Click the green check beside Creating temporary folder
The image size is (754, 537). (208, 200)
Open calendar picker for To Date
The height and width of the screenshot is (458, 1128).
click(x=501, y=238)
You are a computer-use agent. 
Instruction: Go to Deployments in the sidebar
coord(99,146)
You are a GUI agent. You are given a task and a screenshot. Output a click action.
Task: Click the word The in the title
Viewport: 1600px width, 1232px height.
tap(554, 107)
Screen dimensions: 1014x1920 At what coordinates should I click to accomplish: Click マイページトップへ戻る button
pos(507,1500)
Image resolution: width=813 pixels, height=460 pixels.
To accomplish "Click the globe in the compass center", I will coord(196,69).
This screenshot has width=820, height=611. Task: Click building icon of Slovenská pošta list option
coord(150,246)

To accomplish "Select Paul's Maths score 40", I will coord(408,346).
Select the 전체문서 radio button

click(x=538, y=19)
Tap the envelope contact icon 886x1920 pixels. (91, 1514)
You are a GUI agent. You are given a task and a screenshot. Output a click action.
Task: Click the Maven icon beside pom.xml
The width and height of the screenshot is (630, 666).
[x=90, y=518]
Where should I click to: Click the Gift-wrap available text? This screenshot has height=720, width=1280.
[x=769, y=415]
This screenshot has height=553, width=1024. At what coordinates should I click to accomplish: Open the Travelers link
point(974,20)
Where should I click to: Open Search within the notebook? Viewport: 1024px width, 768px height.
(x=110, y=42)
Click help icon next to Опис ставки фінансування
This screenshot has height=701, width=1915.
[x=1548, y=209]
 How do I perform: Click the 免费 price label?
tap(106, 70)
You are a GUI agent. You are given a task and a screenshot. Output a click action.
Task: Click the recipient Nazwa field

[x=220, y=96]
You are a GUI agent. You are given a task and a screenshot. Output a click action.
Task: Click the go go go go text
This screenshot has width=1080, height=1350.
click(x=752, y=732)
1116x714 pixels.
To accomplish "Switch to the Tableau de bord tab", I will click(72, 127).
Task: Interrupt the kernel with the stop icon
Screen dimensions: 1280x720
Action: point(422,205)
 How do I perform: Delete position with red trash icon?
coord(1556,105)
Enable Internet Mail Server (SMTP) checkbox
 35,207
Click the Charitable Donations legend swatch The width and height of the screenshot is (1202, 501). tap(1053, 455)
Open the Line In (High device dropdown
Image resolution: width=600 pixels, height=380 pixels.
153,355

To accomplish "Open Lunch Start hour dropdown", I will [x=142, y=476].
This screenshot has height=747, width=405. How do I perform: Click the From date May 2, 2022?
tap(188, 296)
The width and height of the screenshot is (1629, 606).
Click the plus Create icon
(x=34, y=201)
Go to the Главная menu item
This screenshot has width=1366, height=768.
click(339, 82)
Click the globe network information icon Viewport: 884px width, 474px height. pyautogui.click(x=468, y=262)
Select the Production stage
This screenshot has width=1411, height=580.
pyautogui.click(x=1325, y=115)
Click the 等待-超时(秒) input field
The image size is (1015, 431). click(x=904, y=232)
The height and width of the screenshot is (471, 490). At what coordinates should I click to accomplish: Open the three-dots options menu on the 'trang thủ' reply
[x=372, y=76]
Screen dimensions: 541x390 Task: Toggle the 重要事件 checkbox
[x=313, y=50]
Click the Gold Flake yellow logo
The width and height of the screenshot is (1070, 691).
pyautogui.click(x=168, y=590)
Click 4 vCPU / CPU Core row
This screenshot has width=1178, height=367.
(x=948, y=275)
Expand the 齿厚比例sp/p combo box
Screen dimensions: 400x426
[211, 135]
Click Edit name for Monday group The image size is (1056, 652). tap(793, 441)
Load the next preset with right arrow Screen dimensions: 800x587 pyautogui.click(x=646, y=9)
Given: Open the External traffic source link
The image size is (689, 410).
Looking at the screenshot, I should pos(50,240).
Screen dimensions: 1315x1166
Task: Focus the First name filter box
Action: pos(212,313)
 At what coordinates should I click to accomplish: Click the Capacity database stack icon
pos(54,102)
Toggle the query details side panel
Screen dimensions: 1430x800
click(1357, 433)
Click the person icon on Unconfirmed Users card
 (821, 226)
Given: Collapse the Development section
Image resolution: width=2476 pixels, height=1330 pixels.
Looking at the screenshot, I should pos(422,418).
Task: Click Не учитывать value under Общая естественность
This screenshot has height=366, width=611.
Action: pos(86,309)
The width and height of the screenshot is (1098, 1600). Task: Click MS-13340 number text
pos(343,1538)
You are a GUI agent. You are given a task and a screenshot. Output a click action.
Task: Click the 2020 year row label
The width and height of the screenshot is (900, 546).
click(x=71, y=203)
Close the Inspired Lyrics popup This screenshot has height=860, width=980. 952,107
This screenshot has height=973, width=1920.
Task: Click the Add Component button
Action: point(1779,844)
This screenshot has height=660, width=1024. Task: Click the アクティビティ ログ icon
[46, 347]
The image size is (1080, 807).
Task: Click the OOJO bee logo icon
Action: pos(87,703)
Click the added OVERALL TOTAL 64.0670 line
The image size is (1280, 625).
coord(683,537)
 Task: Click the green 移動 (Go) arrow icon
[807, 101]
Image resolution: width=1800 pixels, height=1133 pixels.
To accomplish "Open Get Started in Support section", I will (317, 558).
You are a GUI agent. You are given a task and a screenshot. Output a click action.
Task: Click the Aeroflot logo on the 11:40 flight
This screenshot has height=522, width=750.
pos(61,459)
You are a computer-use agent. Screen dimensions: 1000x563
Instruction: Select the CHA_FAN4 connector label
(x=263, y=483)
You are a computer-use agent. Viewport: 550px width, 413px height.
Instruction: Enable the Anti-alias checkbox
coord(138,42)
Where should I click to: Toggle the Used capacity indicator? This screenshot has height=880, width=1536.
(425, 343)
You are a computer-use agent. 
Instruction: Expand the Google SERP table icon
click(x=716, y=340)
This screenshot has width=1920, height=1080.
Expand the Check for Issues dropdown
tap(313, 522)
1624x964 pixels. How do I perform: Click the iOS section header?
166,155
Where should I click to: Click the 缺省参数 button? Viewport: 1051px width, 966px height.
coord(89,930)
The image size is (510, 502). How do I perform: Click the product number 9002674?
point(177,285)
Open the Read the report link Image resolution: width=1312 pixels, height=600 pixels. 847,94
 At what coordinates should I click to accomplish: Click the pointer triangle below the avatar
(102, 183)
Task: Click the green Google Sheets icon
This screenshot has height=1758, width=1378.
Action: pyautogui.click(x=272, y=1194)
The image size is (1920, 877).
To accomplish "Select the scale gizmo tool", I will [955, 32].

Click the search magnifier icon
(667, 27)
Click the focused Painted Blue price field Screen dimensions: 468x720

**********

Task:
The answer is each line from the entries above in which the word "next" occurs.

Response to this exercise:
Click help icon next to Опис ставки фінансування
Load the next preset with right arrow Screen dimensions: 800x587 pyautogui.click(x=646, y=9)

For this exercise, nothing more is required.